Property tax increase, blue line LRT funding: What Calgary gets from Alberta Budget

The Alberta Government released its provincial budget Thursday afternoon, which includes higher property taxes for Calgarians and a $5M dollar investment toward the Blue Line LRT. Margot Rubin reports.

By Margot Rubin

Calgary homeowners will be seeing an increase in their property tax this year. But, it’s not all bad news for the city, after the Alberta budget was introduced Thursday.

Property taxes in Calgary will go up six per cent, or an additional nine dollars, according to Calgary Mayor Jyoti Gondek. The province is hoping to use those funds for Alberta’s education system, but Gondek says the city is giving more than it will get back.

“As the economic engine of the province there has not been enough investment at this time”,” she said. “That money is being disrupted to other cities, I guess you could call it equalization, and that is not fair to our city and that is not fair to the tax payers of this city.”

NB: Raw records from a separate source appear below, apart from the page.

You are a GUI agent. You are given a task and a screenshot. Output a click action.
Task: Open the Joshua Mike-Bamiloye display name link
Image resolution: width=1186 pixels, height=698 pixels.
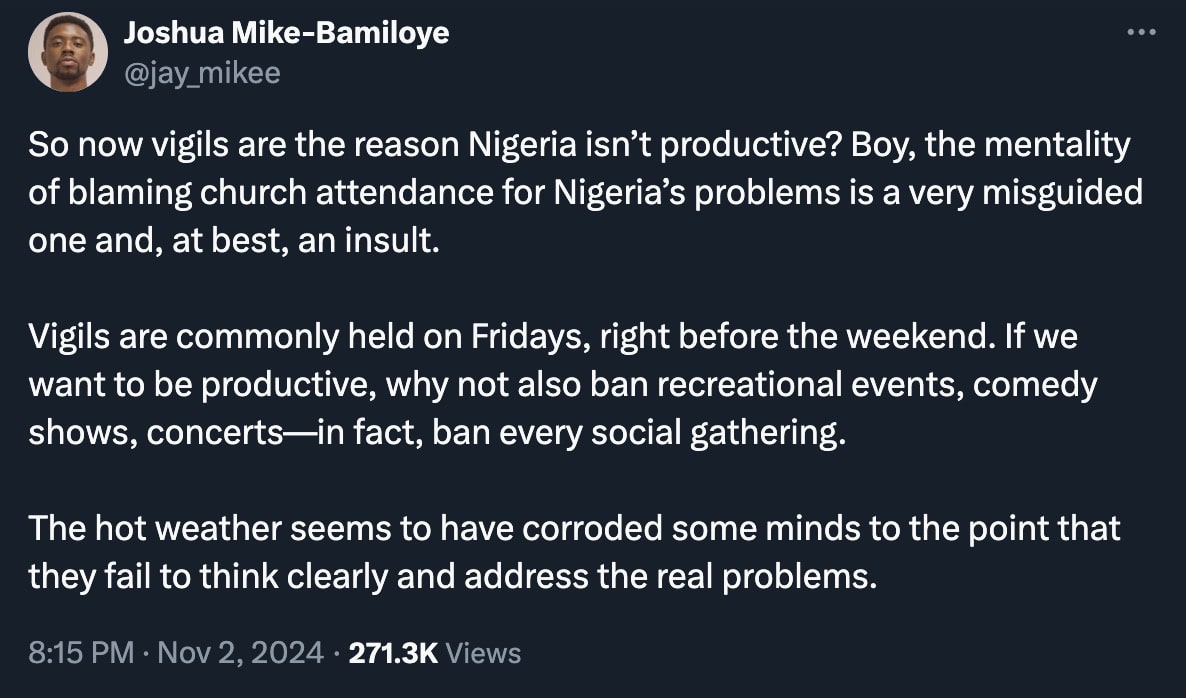tap(286, 33)
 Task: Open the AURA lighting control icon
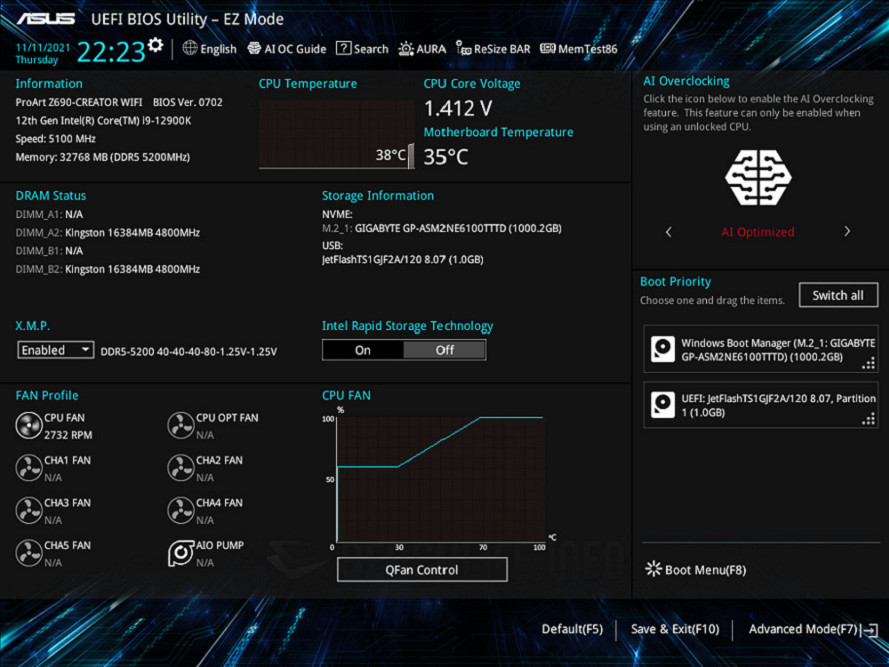[x=407, y=48]
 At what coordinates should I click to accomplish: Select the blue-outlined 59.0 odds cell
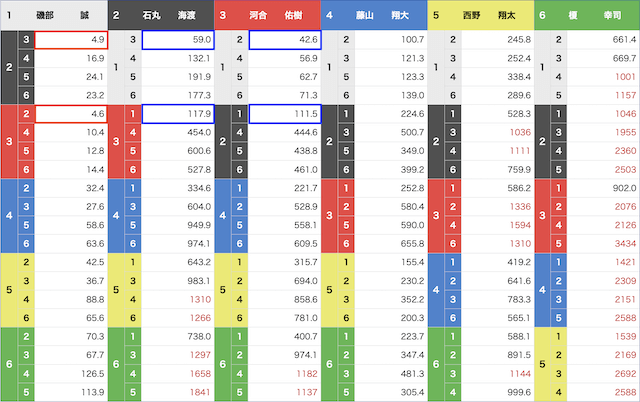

However, the budget will see a decrease in income tax in the middle of the year, include $3 million for UCalgary’s Faculty of Veterinary Medicine to expand toward a full-service veterinary diagnostic laboratory, and a $5 million investment for design work with Calgary’s Blue Line LRT connection to the airport.

While Gondek says she would have liked to have seen more investments go towards the city, she is also optimistic of what the province provided.

Also feeling optimistic, the Calgary Chamber of Commerce are please with the funding for tariffs, affordable housing, and transit, but say more should have been done for small business in infrastructure.

“We’ve been advocating for the elimination of the small business tax — that was not on list — advocating for an increase in the base funding of post-secondary institution, we would like to see more investment in infrastructure,” said president and CEO, Deborah Yedlin.

The province says a deficit of $5.2 billion is protected this fiscal year with the deficits to remain through to the 2027 provincial election.